• Aim of the exercise
The answer must be an exact transcription of the lines below from the first through the one containing "Task: Select the Kimi Datasource plugin entry", with the pictures left out; please add nothing else.

• Recorded information
[Start of section]

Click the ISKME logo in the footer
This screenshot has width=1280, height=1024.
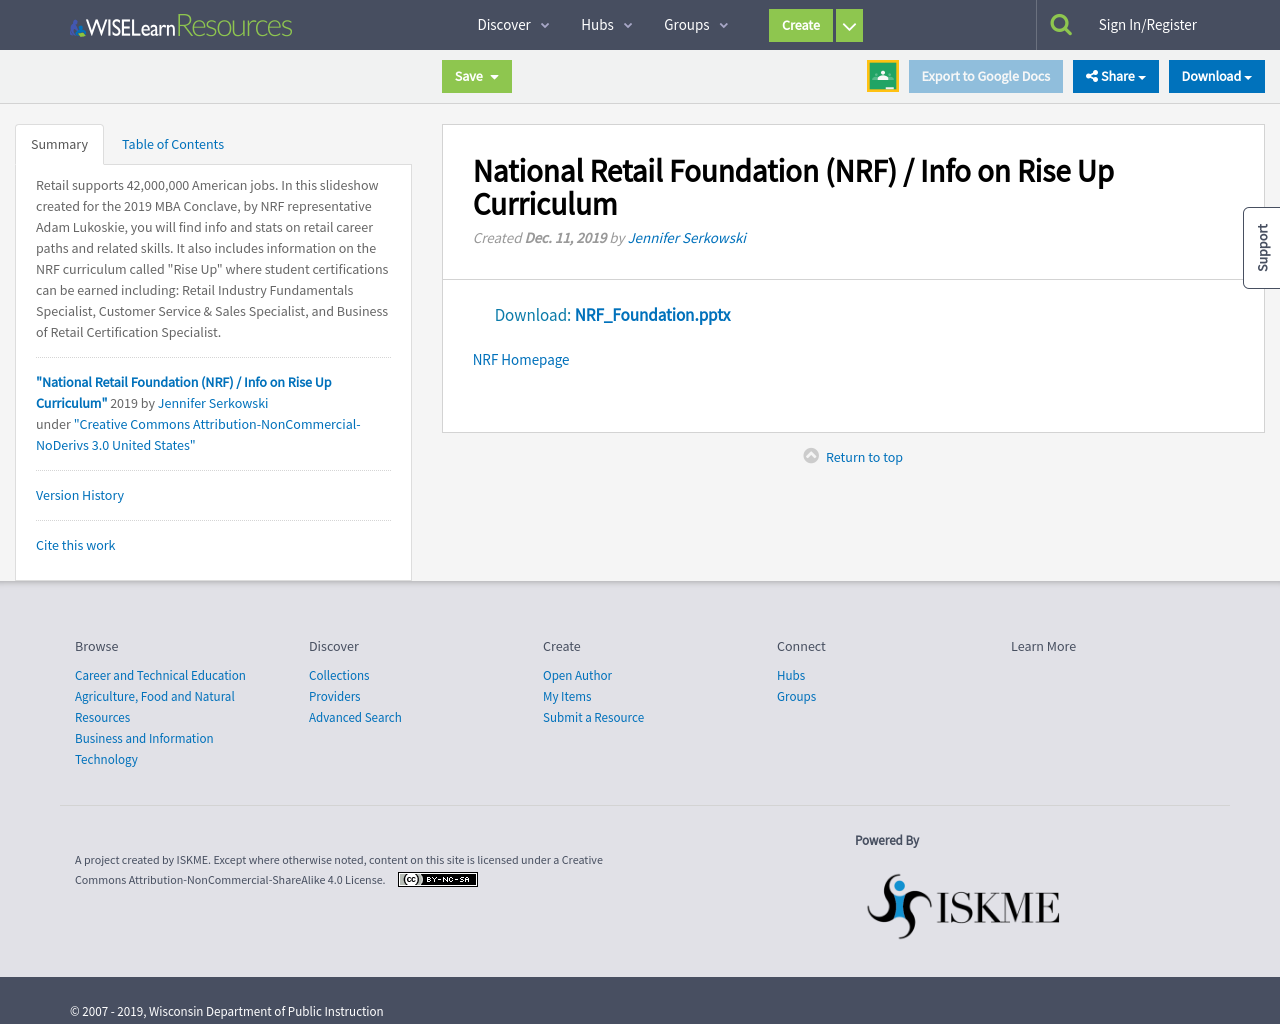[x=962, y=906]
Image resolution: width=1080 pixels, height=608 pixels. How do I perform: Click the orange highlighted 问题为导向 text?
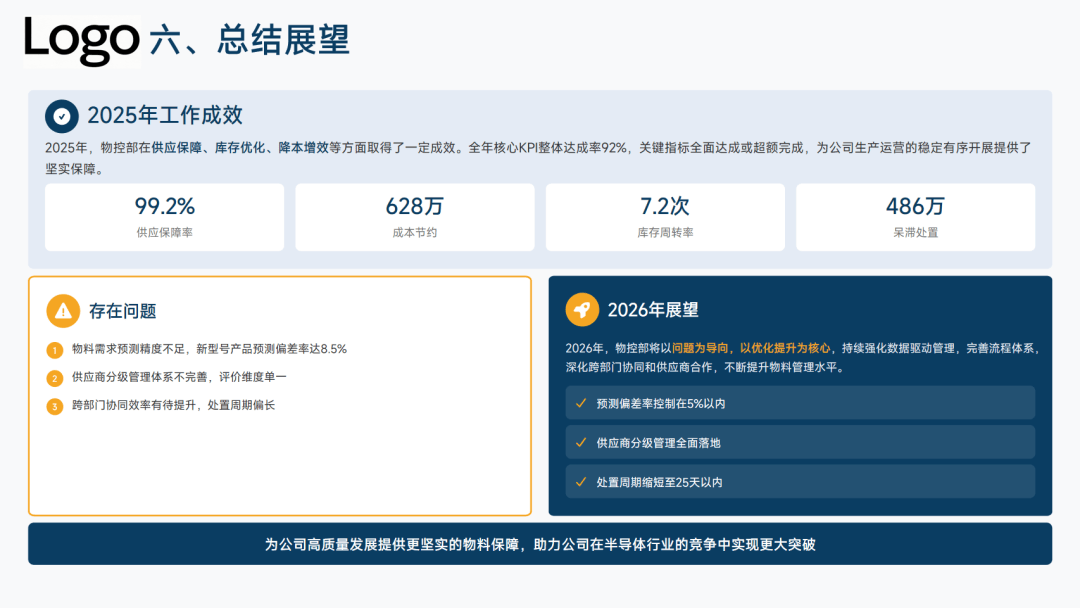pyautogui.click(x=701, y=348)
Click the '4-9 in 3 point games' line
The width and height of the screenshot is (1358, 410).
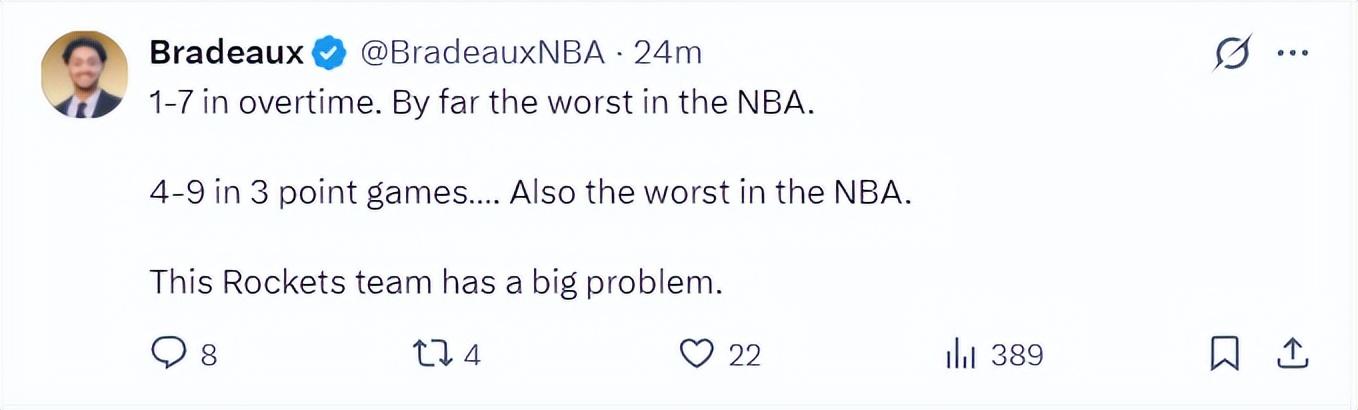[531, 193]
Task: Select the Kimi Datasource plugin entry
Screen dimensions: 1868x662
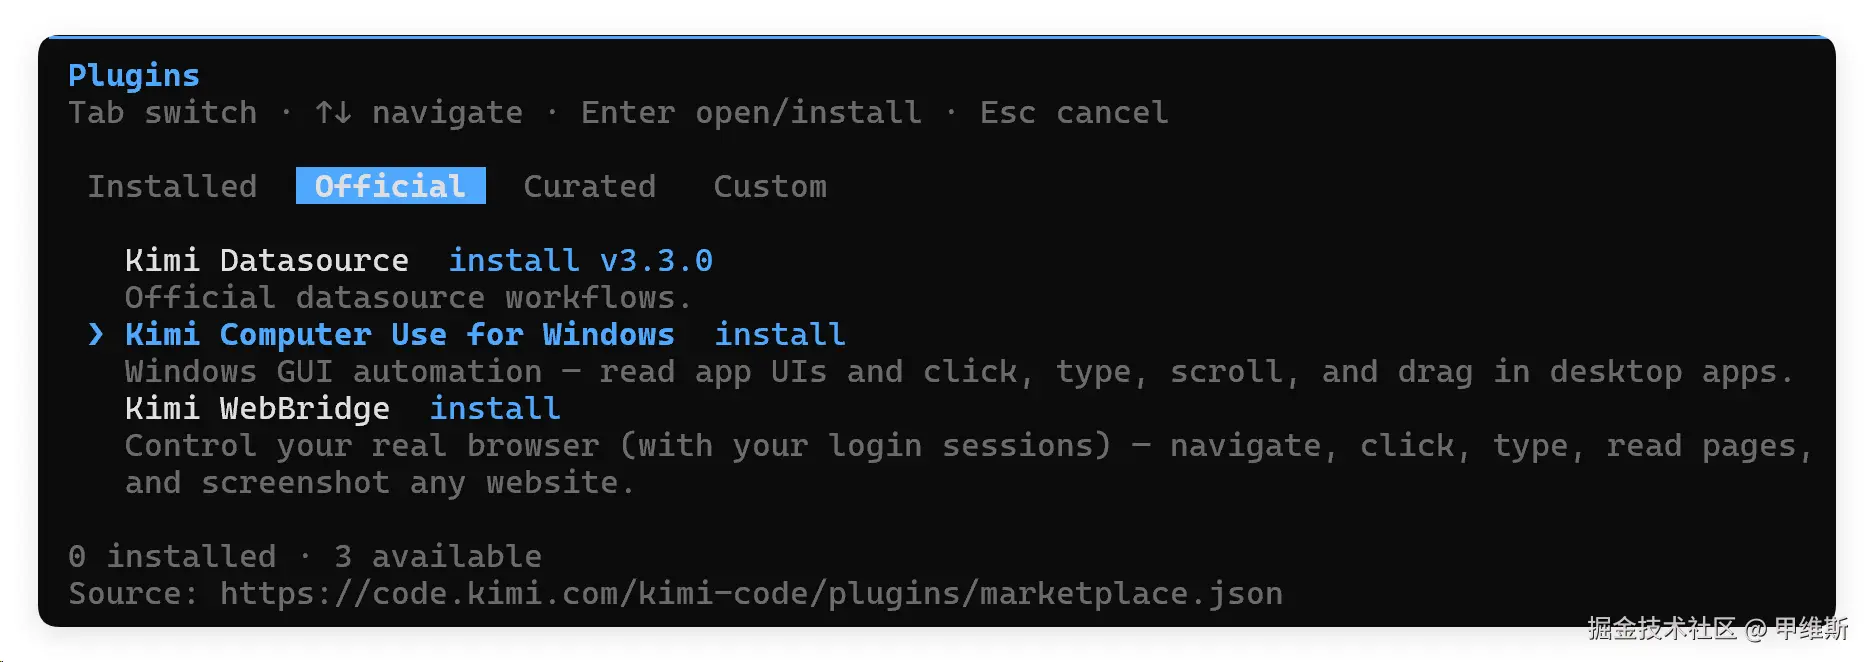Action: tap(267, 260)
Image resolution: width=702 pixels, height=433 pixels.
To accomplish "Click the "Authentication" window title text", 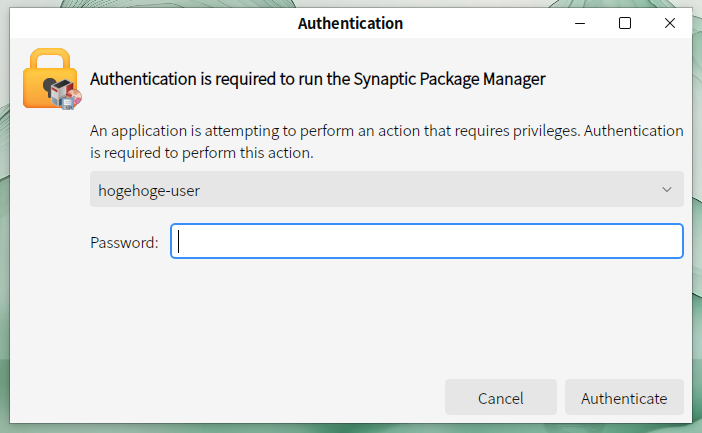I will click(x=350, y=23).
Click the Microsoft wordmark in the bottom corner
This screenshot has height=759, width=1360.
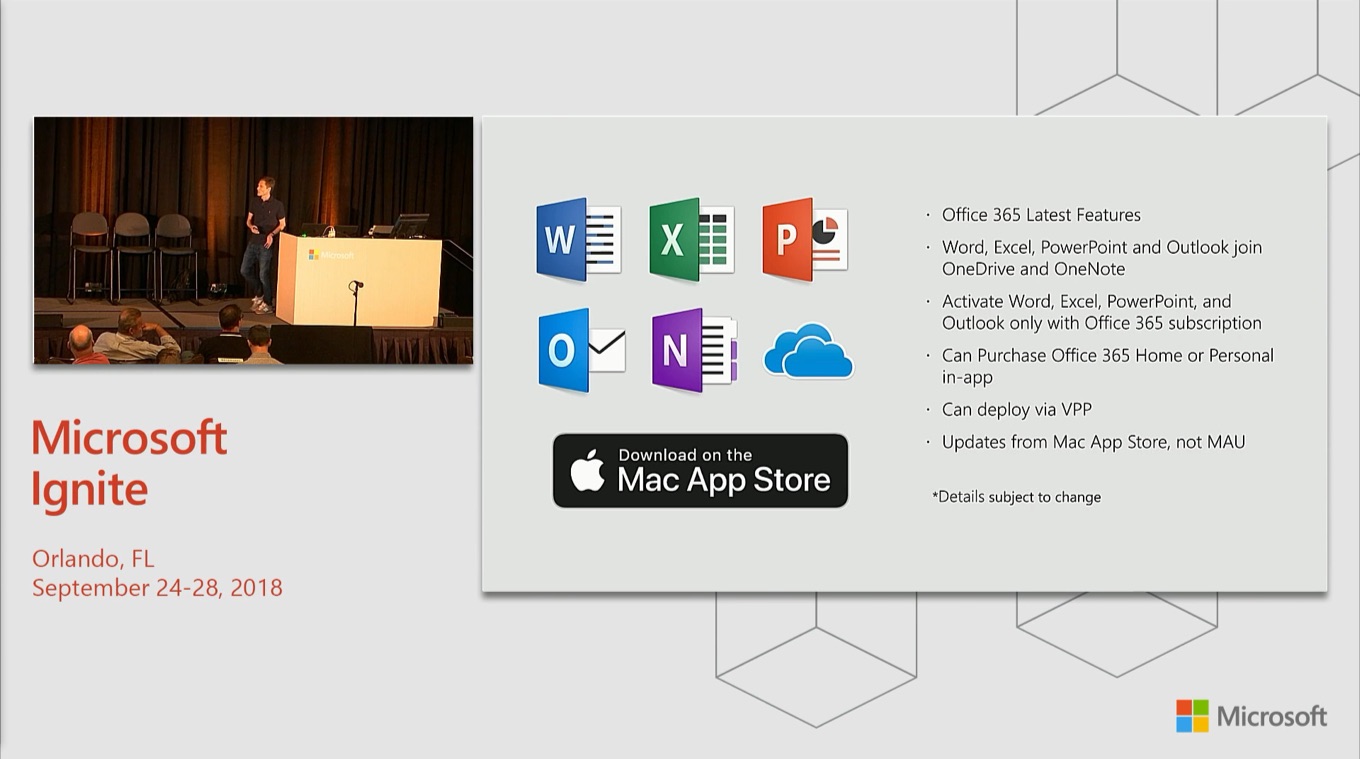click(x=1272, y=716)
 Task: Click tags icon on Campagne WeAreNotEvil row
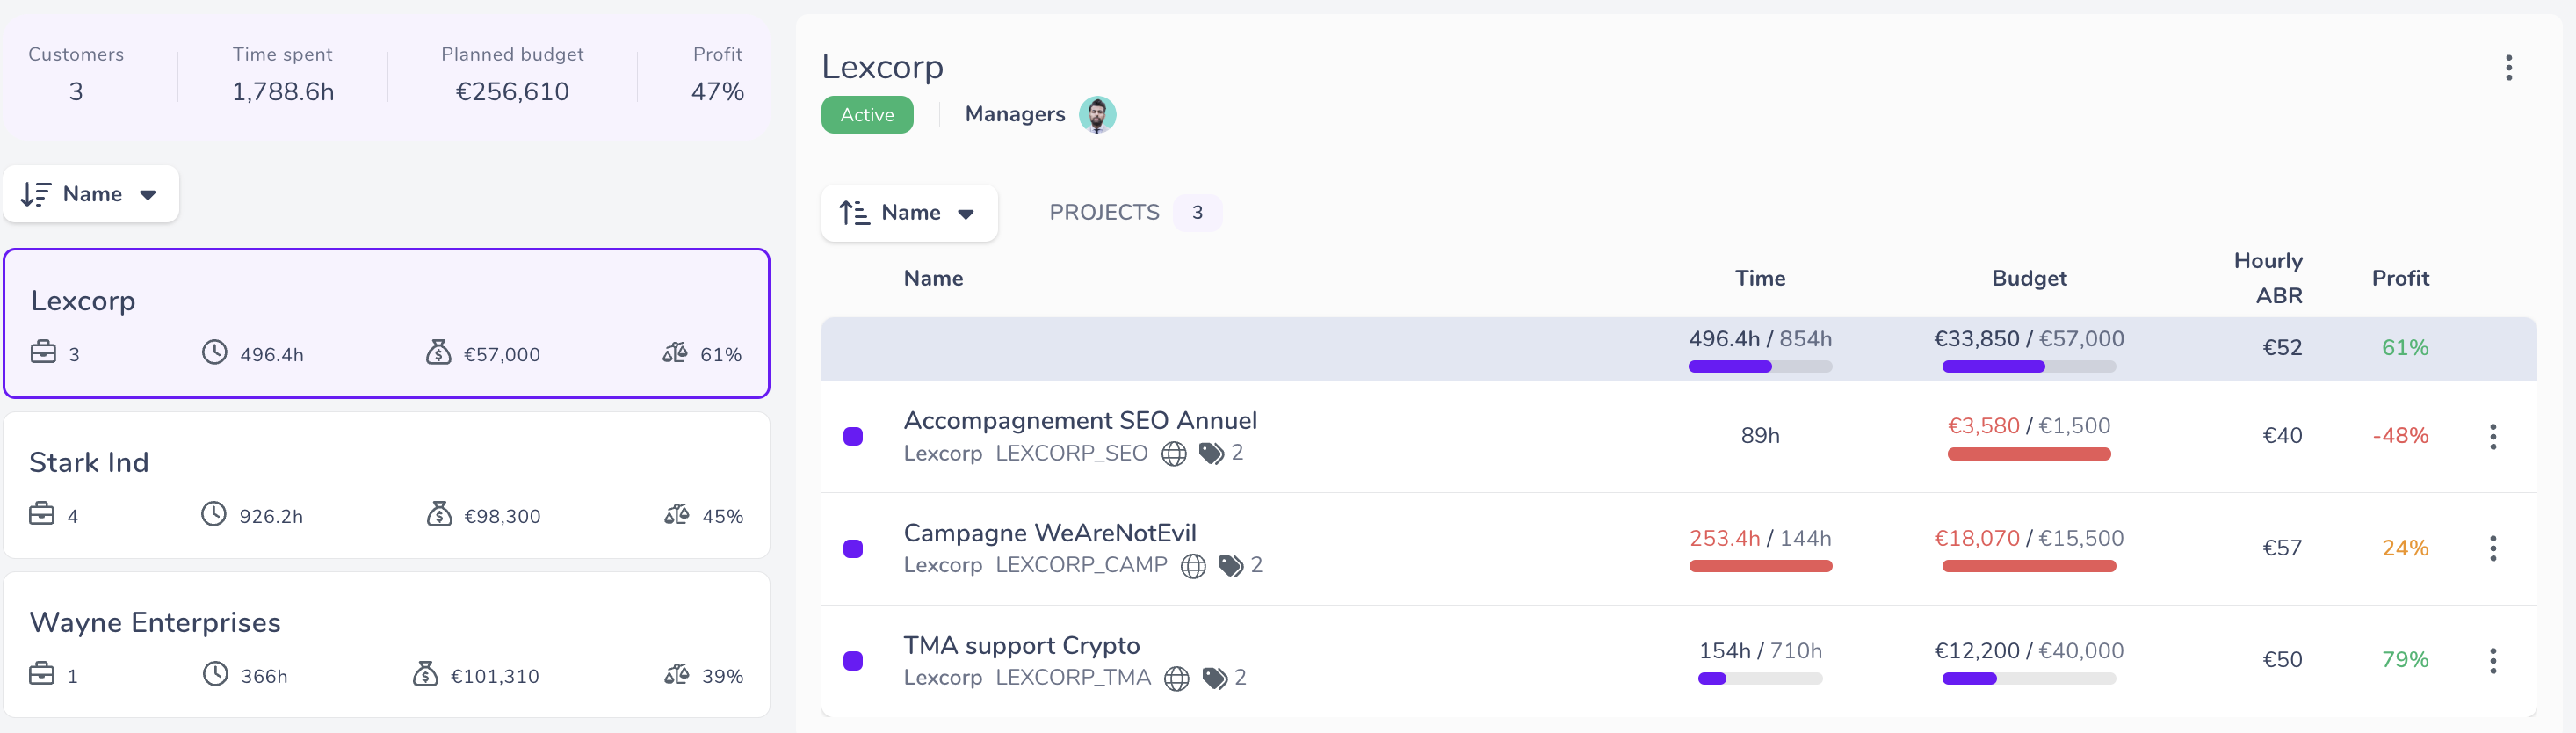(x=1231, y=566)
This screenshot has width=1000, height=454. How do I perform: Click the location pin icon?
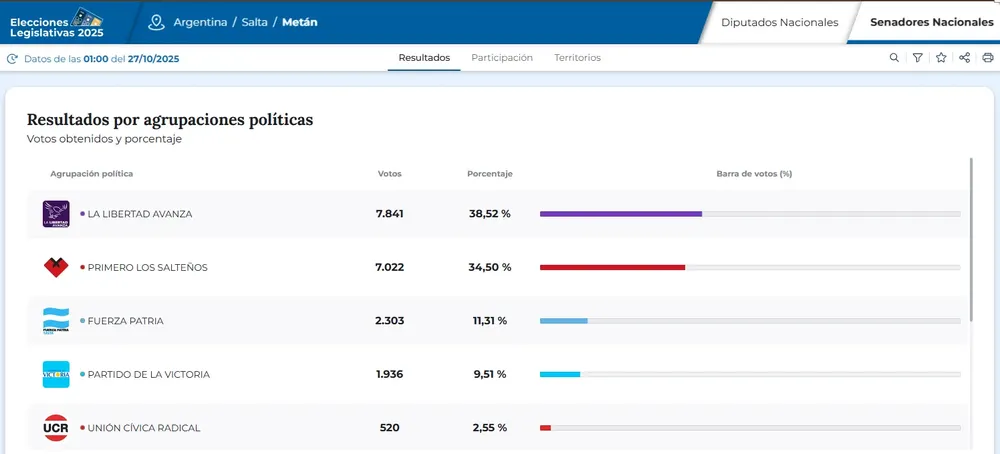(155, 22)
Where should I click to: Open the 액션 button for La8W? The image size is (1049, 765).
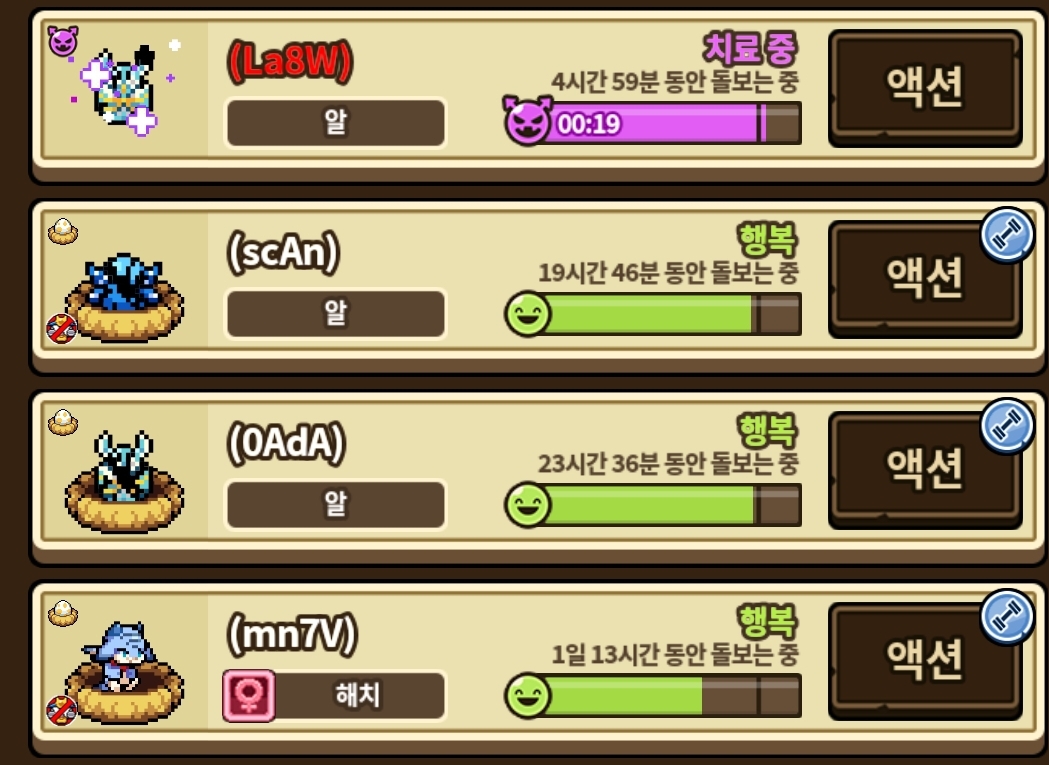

[End of section]

• Reply to the task
Click the ISKME logo in the footer
This screenshot has width=1280, height=1024.
[x=962, y=906]
Image resolution: width=1080 pixels, height=608 pixels. How do I perform: Click the orange highlighted 问题为导向 text?
pyautogui.click(x=701, y=348)
Click the '4-9 in 3 point games' line
The width and height of the screenshot is (1358, 410).
[531, 193]
Task: Select the Kimi Datasource plugin entry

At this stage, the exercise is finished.